§ Exercise: In the entries below, find every line holding the string "computer" and collect it.
--- Task input ---
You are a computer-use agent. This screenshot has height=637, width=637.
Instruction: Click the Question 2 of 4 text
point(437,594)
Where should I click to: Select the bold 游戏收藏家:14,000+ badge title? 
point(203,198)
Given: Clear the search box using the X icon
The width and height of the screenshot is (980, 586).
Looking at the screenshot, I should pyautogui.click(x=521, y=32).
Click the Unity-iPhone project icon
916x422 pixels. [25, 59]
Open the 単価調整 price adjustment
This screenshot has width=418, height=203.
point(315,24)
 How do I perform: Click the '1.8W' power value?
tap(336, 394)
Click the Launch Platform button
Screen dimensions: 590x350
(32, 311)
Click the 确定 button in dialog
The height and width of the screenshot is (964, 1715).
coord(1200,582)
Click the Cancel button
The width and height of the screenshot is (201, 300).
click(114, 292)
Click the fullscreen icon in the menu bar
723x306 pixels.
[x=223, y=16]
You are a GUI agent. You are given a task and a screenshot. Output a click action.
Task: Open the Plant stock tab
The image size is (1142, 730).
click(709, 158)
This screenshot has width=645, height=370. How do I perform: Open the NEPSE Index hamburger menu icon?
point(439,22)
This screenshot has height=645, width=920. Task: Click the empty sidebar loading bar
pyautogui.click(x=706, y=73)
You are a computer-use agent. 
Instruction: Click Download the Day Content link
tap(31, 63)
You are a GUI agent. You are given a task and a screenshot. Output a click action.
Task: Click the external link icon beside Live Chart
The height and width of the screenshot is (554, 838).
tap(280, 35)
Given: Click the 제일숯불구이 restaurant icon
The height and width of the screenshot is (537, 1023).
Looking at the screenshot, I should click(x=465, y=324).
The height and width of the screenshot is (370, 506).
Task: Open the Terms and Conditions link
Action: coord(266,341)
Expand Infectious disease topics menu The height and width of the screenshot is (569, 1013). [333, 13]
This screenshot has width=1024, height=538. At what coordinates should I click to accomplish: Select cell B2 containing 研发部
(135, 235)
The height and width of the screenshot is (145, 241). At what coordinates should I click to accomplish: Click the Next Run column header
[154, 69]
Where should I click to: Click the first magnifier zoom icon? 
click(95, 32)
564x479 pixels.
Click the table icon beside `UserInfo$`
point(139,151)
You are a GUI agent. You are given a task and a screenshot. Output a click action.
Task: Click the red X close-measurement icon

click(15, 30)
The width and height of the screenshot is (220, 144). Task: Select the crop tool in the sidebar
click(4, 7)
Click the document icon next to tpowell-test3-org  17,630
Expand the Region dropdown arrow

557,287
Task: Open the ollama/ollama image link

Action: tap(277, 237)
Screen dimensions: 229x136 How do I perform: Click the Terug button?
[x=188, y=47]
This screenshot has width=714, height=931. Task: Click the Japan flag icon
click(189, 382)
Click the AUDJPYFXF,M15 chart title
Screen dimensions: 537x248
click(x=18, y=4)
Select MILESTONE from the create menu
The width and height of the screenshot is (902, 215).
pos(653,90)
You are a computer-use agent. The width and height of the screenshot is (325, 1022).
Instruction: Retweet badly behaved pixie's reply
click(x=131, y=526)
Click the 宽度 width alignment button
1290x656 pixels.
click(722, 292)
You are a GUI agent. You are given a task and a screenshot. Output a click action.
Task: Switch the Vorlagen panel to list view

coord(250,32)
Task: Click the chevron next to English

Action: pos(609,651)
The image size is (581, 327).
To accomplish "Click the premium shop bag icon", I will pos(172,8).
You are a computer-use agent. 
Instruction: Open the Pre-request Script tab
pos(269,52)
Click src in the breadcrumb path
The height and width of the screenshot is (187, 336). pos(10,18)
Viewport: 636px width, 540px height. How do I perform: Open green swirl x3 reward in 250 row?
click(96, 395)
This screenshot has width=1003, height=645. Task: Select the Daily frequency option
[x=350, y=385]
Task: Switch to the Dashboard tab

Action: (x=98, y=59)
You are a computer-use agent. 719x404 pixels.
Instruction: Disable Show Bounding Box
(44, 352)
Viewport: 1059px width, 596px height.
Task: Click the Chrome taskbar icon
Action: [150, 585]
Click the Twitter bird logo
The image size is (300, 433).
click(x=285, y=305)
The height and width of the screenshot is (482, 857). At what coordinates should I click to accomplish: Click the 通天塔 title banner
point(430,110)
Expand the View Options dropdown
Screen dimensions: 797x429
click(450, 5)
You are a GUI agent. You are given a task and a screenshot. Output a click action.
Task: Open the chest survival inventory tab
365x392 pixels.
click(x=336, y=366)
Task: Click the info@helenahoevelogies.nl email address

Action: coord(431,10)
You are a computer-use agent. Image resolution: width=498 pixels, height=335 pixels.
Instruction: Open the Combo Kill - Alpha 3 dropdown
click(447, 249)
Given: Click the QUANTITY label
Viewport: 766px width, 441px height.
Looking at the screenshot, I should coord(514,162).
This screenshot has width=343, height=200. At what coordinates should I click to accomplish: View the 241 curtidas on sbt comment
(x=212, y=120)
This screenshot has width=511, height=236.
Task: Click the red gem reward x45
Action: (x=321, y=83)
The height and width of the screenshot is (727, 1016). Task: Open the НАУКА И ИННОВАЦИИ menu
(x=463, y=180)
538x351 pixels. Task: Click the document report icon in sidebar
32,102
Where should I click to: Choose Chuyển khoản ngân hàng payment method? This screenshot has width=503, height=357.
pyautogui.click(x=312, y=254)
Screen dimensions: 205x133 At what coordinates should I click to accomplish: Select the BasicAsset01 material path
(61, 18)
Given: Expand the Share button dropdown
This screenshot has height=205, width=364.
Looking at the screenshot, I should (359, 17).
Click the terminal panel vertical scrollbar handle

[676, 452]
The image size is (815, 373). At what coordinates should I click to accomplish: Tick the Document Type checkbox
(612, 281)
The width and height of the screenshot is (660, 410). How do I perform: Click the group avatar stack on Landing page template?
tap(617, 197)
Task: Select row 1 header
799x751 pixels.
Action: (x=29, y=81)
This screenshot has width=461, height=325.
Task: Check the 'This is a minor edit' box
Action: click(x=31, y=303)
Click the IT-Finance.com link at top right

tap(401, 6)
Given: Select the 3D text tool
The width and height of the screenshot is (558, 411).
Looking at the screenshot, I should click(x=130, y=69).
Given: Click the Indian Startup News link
---
§ Exercise solution:
You are a computer-use agent. This screenshot has height=637, width=637.
You are a computer-use agent. 
You are a computer-use agent. The width and height of the screenshot is (325, 1022).
You are a computer-use agent. 
You are a computer-use agent. 719x404 pixels.
You are a computer-use agent. Image resolution: width=498 pixels, height=335 pixels.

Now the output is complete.